# GIVEN PASSAGE start

You have to make a choice. Either continue with this level of chaos, keeping up with the level of chaos or commits that we are tired. This is not sustainable. Understand the cost of inaction. This is why we lose people. This chaos can be tracked back to just enough to start. You need to connect it in your mind. A client says this as we were talking about chaos. He said, “My biggest fear is that the team is going to implode.” He brought up an interesting point. He said, “My employees may be able to put up with it, but I am scared to death that their wife is going to say that is enough. In this 70-hour-a-week stuff, you always being on your phone at night. I have had enough. Something has to change.”Understand the cost of inaction. Click To Tweet
His biggest fear wasn’t that his people were going to leave but that their spouse was going to say,
“That is enough. Something is going to happen.” What happens? When you lose a key person, the workload is still there, but it now has to be carried by one fewer person. It can start to implode and fall apart.
Recessions can happen not because of macro trends but micro trends. Let’s, for a moment, think about when a macro recession hits. In your geography and with your type of work, there is a genuine downturn. What do successful companies do to exploit the opportunities that come up when a general recession hits?
Number one, they have already prepared for it. They know it is coming. Frankly, when a recession hits, it is not the ideal time to start thinking, “How can we look at this as an opportunity?” That needs to happen years in advance and when things are good. Step one is when things are good, you should be thinking, “How can we capitalize on the next recession?”
There is a book called Rock the Recession, and one of the authors is Jonathan Slain. In that book, there is a quote from the President of Lithko Contract, Rob Strobel. It is one of the biggest concrete contractors in the country. There is a quote in there where Rob said, “I can’t wait until the next recession hits.” That’s crazy. Why would any contractor say, “I can’t wait until the next recession hits?”
What Rob did in the last recession was he saw it as an opportunity. He was ready. His company went out and grew their team when everybody else was letting their people go. They picked up market share and equipment at a discount. They may have acquired other businesses. He couldn’t wait for the next recession because it was a huge opportunity, like buying stocks when the stock market was low. It is the same way. Stem number one is to be ready and plan for it.
Let me ask you a question about being ready. You are picking up key employees, equipment, and other aspects. The first thing that pumped into my head there is that you got to have some cash on hand. What are some of the smart strategies that contractors use when times are good to make sure that their treasure chest is fat and they are not frittering away their cash on stupid stuff?

# GIVEN PASSAGE end
# RECORDED INFORMATION start

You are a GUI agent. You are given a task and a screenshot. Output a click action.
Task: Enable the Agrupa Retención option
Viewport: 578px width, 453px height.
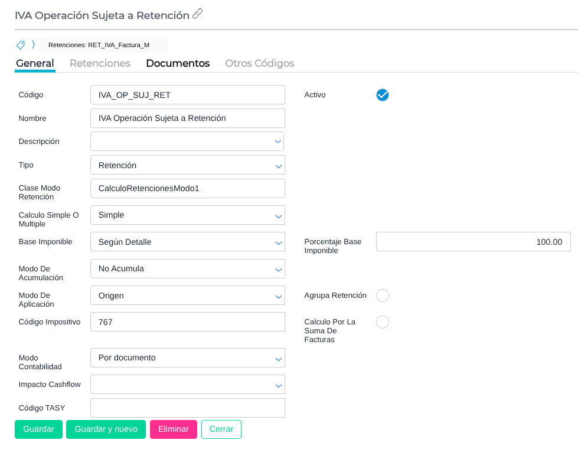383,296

# RECORDED INFORMATION end

■ STATED EXERCISE 1:
From the passage on contractors and recessions above, list each thing Rob's company did, or may have done, during the last recession.
■ STATED EXERCISE 2:
Please reproduce the passage on contractors and recessions, starting with "There is a book" and going on through "plan for it.".
■ STATED EXERCISE 3:
Write the next part of the passage on contractors and recessions, picking up after its final sentence.

■ RESULT 1:
- Grew their team when everybody else was letting their people go
- Picked up market share
- Picked up equipment at a discount
- May have acquired other businesses

■ RESULT 2:
There is a book called Rock the Recession, and one of the authors is Jonathan Slain. In that book, there is a quote from the President of Lithko Contract, Rob Strobel. It is one of the biggest concrete contractors in the country. There is a quote in there where Rob said, “I can’t wait until the next recession hits.” That’s crazy. Why would any contractor say, “I can’t wait until the next recession hits?”
What Rob did in the last recession was he saw it as an opportunity. He was ready. His company went out and grew their team when everybody else was letting their people go. They picked up market share and equipment at a discount. They may have acquired other businesses. He couldn’t wait for the next recession because it was a huge opportunity, like buying stocks when the stock market was low. It is the same way. Stem number one is to be ready and plan for it.

■ RESULT 3:
The goal is to build a war chest of cash.
How much cash on hand should a contractor have, or how many months? What do you think, Todd?
I don’t pretend to be a financial advisor or CFO, but imagine if you had enough cash on hand to pay all of your overhead for six months and pay all of your people. You don’t have any revenue coming in, but you could cover your overhead for six months. That would be a good position to be in. How do you do that? You avoid the rollercoaster effect of, “Things are great. I should reward myself.”
The way I think about it is a stewardship mindset. You need to think about money as a resource and not a reward. If you think about money as a reward, what happens? You can look around. The people who see money as a reward, as soon as it comes in, they spend it. They are buying boats, houses, and all of this stuff with FTX that is going on.
This guy had billions of dollars. He clearly saw money as a reward. He is buying hundreds of millions of dollars in real estate for his team and his parents. He’s pissing this money away. That is a prime example of what that looks like. It goes back to your mindset about money. This money is a resource, the cash you have as a resource to help you do something else. It all starts with that mindset of knowing that hard times are coming. Money is a resource. We need to store up the resources to be ready.
I hope you are enjoying my conversation with Todd and you are getting some key insights into how to recession-proof your business. A quick heads up, I have a book. It is called Construction Genius: Effective, Hands-On, Practical, Simple, No-BS Leadership, Strategy, Sales, and Marketing Advice for Construction Companies.
I encourage you to go out to Amazon and purchase a copy for you and your leadership team. What you do is go through each one of the chapters. There are twelve chapters. Go through a chapter at a time and discuss it with your leadership team because I have packed in a number of strategies that you can use right away to help your construction company grow and prosper. Grab yourself a copy of the book. Grab one for your leadership team and take advantage of all the great strategies that are in this book.
Give us a definition of what you mean by stewardship because it is not a word we use all the time.
The way I see it personally, like a Christian guy, my business is not my business. I am the steward of my business, and it is my job to take care of this. It is given to me to steward. I need to be a good steward. My job is to care for this thing, grow it to the best of my abilities and be ready to pass it off. I heard a great interview with a guy who has a podcast about family businesses.
He studied incredibly wealthy families that have maintained their wealth for twelve generations. They thought differently about it. They had a stewardship mindset. It was the key to generational wealth being passed on because what typically happens is the first generation makes the wealth, the second generation comes in, and the third generation looks at the typical cycle. The answer is we have this responsibility to steward this business or this wealth, whatever resources we have to pass it on to the next generation. That is what I mean by stewardship.
Let’s assume that I have come into a recession and my war chest and my employees are solid, but my particular line of business or niche I’m in is a little shaky. If I open my eyes, I know it is going to create some challenges in the next several months. What advice do you give to contractors when they are looking to go sideways, go into another niche or something like that? What steps should they take when they are thinking about new niches, locations, or clients? How do you address that?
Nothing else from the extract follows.